_Records provided:_
==========

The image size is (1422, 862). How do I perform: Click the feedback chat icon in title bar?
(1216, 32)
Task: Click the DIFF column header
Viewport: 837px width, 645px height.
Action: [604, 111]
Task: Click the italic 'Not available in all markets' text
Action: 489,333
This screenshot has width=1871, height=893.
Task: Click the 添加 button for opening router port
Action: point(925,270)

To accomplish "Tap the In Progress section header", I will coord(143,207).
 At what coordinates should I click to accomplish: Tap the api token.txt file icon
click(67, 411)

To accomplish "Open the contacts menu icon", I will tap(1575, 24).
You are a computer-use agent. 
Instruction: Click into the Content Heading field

==========

_Exercise description:_
In the answer, restate word for word each line from the one with "Task: Click the DIFF column header" through the end of the material above.

_Response area:_
Task: Click the DIFF column header
Viewport: 837px width, 645px height.
Action: [604, 111]
Task: Click the italic 'Not available in all markets' text
Action: 489,333
This screenshot has width=1871, height=893.
Task: Click the 添加 button for opening router port
Action: point(925,270)

To accomplish "Tap the In Progress section header", I will coord(143,207).
 At what coordinates should I click to accomplish: Tap the api token.txt file icon
click(67, 411)

To accomplish "Open the contacts menu icon", I will tap(1575, 24).
You are a computer-use agent. 
Instruction: Click into the Content Heading field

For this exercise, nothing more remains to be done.